◆ KUTIPAN SUMBER:
________________________

Bogor | Jurnal Inspirasi
Walikota Bogor, Bima Arya menyatakan akan mengevaluasi dan meminta perangkat daerah terkait untuk mengkaji kembali status zonasi penyebaran Covid-19 di satu wilayah, terutama penentuan kelurahan dan RW zona merah. “Misalnya, di satu kelurahan ada satu orang yang kerjanya di Jakarta, KTP-nya disitu, positif dan dirawat di Jakarta, kontak eratnya aman, kemudian dinyatakan merah. Jadi jangan sampai seperti itu,” ujar Bima Arya, Kamis (17/9)
Menurut Bima, perubahan definisi zona merah sangatlah penting. Pasalnya, akan berkaitan dengan strategi dan konsep PSBMK yang dijalankan Pemerintah Kota (Pemkot) Bogor. Bima mencontohkan, wilayah dinyatakan zona merah jika ada orang yang sedang menjalani isolasi di wilayah tersebut atau minimal ada tiga orang yang sedang menjalani isolasi mendiri.
“Kita evaluasi sistem zonasi. Jadi kita rubah definisi kelurahan merah, jangan sampai ada satu OTG, diisolasi di luar dan dinyatakan zona merah, tidak seperti itu, karena akan menimbulkan efek yang berbeda. Tetapi akan lebih difokuskan ke skala mikro atau RW. Dinyatakan merah jika ada beberapa hal yang mendukung penetapan zona merah,” jelasnya.
Menurut dia, jika satu kelurahan ada beberapa RW zona merah, maka dinyatakan kelurahan tersebut sebagai zona merah. Kemudian, bagi wilayah yang masuk zona merah akan diterapkan kebijakan secara ketat.
Untuk evaluasi kelurahan atau RW zona merah, Kepala Dinas Kesehatan (Dinkes) Kota Bogor, Sri Nowo Retno dan Kepala Dinas Komunikasi dan Informasi (Diskominfo) Kota Bogor, Rahmat Hidayat menyatakan akan segera merumuskan instruksi Wali Kota Bogor.
“Tadi didiskusikan untuk kelurahan dinyatakan zona merah jika minimal 50 persen RW-nya merah. Untuk RW jika 50 persen RT-nya positif aktif maka RW-nya dimerahkan. Untuk kategori lamanya waktu, bagi OTG dinyatakan sembuh setelah 10 hari isolasi pasca swab test,” tandasnya.

________________________

◆ KUMPULAN DATA:

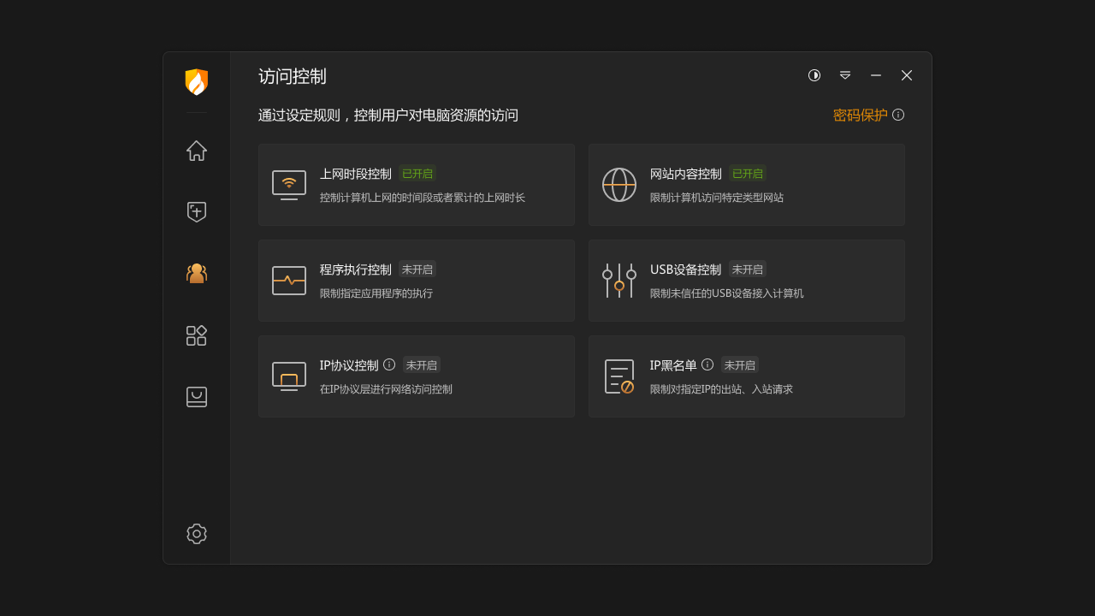
Task: Click the monitor icon on 程序执行控制 card
Action: (x=289, y=280)
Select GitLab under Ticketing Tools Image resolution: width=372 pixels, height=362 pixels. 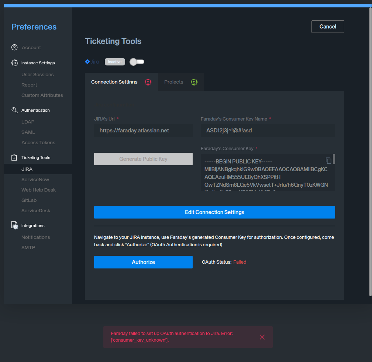click(x=29, y=200)
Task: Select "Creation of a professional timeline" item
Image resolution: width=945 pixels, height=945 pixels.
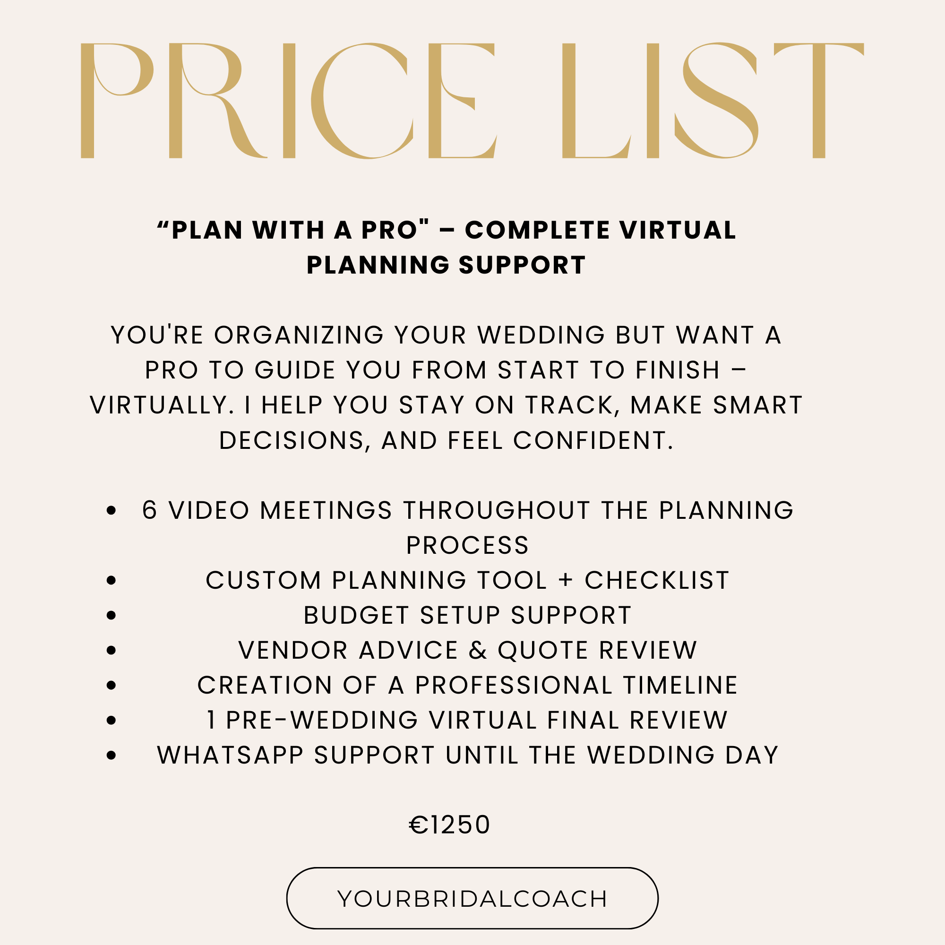Action: 467,685
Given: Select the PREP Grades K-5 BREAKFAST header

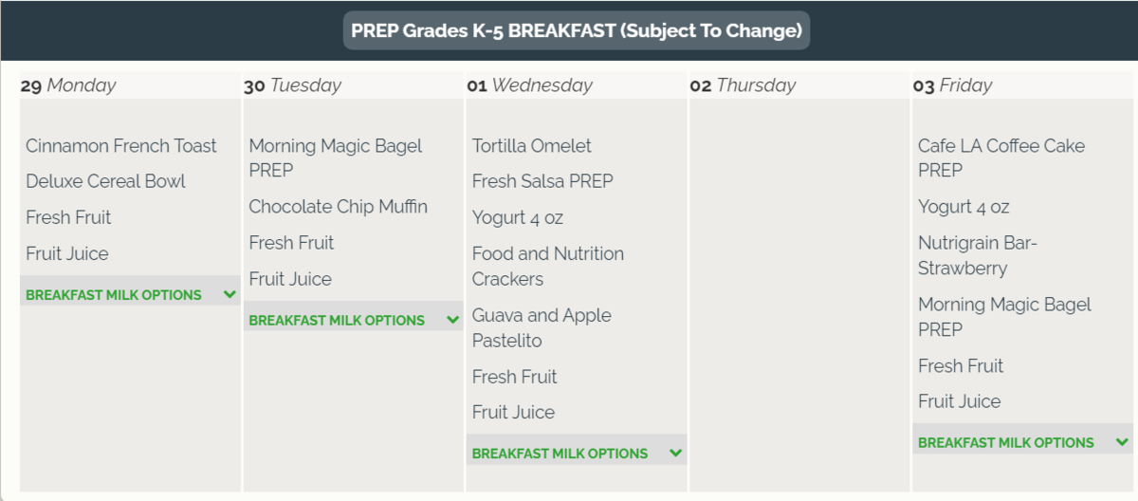Looking at the screenshot, I should [x=576, y=30].

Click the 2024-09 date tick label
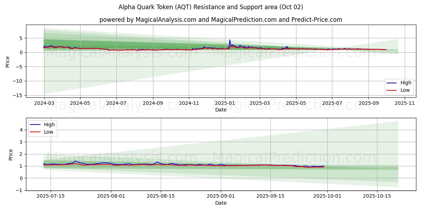pos(153,103)

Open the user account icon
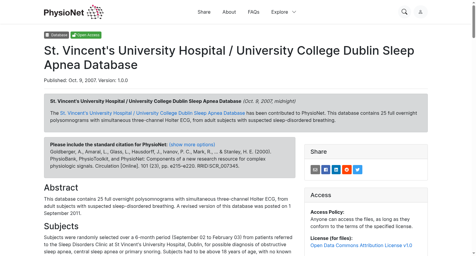pyautogui.click(x=420, y=12)
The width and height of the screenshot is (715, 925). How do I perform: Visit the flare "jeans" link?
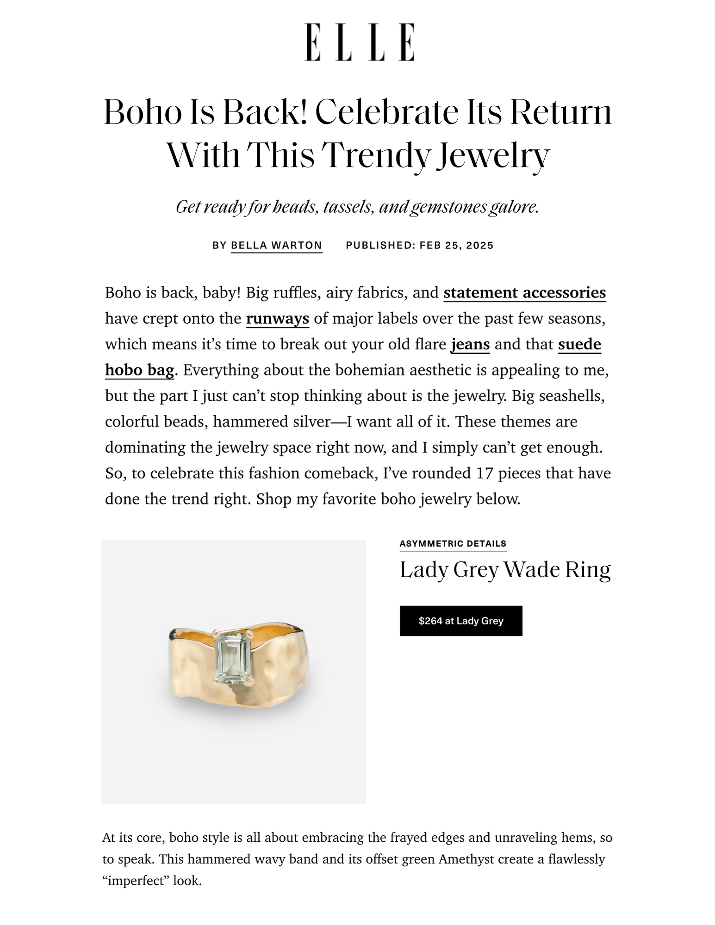pyautogui.click(x=470, y=345)
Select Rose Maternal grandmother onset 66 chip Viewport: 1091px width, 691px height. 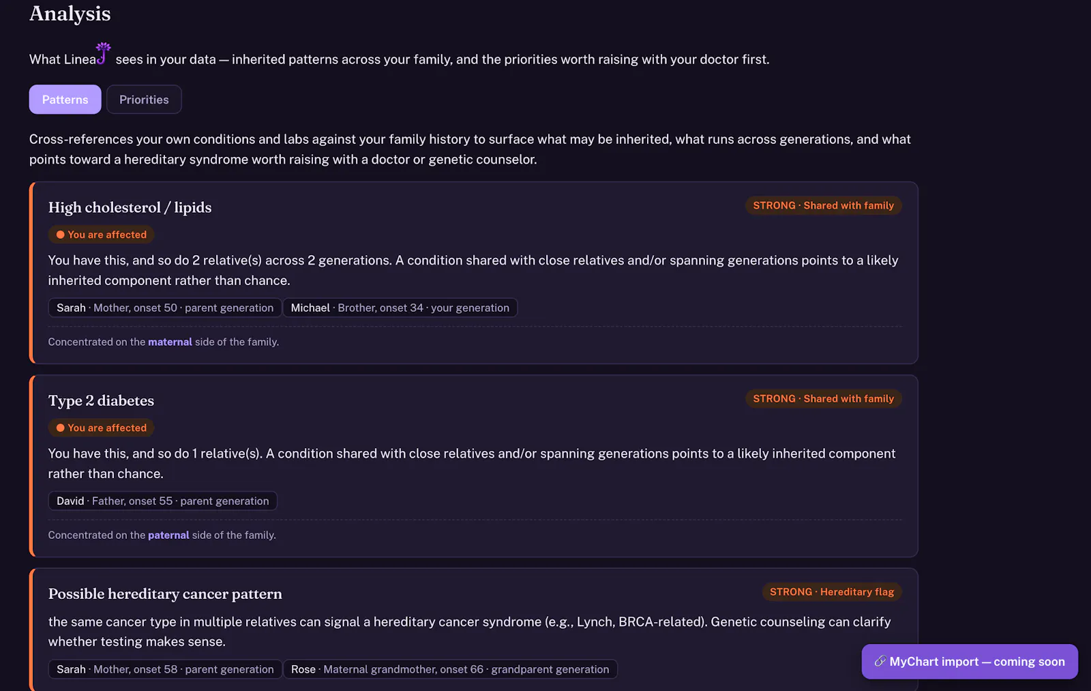tap(450, 669)
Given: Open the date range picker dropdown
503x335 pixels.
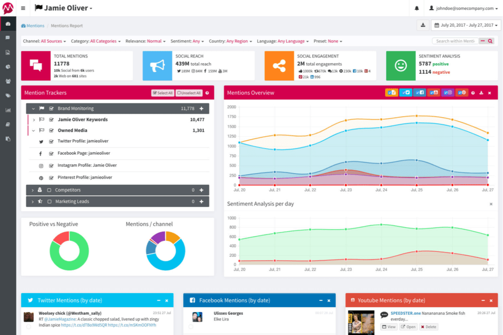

________________________

◆ BUTIR TUGAS: Ketik ulang bagian berita tentang zona merah Covid-19 di Bogor di atas, mulai dari "Untuk evaluasi kelurahan" sampai dengan "Wali Kota Bogor.", termasuk kedua bagian itu.

◆ JAWABAN TERTULIS:
Untuk evaluasi kelurahan atau RW zona merah, Kepala Dinas Kesehatan (Dinkes) Kota Bogor, Sri Nowo Retno dan Kepala Dinas Komunikasi dan Informasi (Diskominfo) Kota Bogor, Rahmat Hidayat menyatakan akan segera merumuskan instruksi Wali Kota Bogor.